There were no significant differences in the routine haematological and biochemical blood tests, with the exception of the presence of diabetes mellitus in three patients with axial stiffness (stiff man syndrome; table 2). All but one of the patients with axial rigidity had antibodies to glutamic acid decarboxylase (GAD) in the serum, together with a range of other autoantibodies (including anti-islet cell, thyroid microsomal, gastric parietal cell, and smooth muscle antibodies). Most patients with distal stiffness (stiff limb syndrome), on the other hand, were anti-GAD antibody negative. The two patients in whom anti-GAD antibodies were present were otherwise indistinguishable from other patients with distal stiffness. Patients with distal rigidity also had a much lower incidence of other autoantibodies.

Table 2

Investigative findings in stiff people

Just over half of the patients with axial rigidity (stiff man syndrome) had oligoclonal bands confined to CSF whereas only 17% of patients with distal rigidity (stiff limb syndrome) had such bands in their CSF. The index patient with progressive encephalomyelitis with rigidity had an abnormal CSF from the outset of his rigid syndrome, and as the disease progressed so did the abnormalities in the CSF with an increasing lymphocytosis and persistent oligoclonal bands with a raised protein concentration.

No abnormalities were found on MRI in the vast majority of patients. The brain abnormalities in the remaining patients consisted of one or a few non-specific white matter lesions (n=3), mesial temporal sclerosis in a young patient with epilepsy6 and global atrophy (n=1). The only abnormal spinal MRI was in a 37 year old woman with distal stiffness, in whom there were scattered white matter lesions within the cervical cord. The nature of these abnormalities was not clear, but her central motor conduction time and limb somatosensory evoked potentials (SEPs) were normal.

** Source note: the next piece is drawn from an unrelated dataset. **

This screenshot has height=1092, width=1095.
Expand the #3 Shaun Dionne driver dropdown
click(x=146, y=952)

Routine peripheral neurophysiology showed no evidence of a neuropathy or neuromuscular problem; specifically, none of the patients had any evidence of neuromyotonia. The index patient with progressive encephalomyelitis with rigidity had profuse denervation in all four limbs. Central motor conduction time, SEPs from the lower limbs, and visually evoked responses were each abnormal in only one patient.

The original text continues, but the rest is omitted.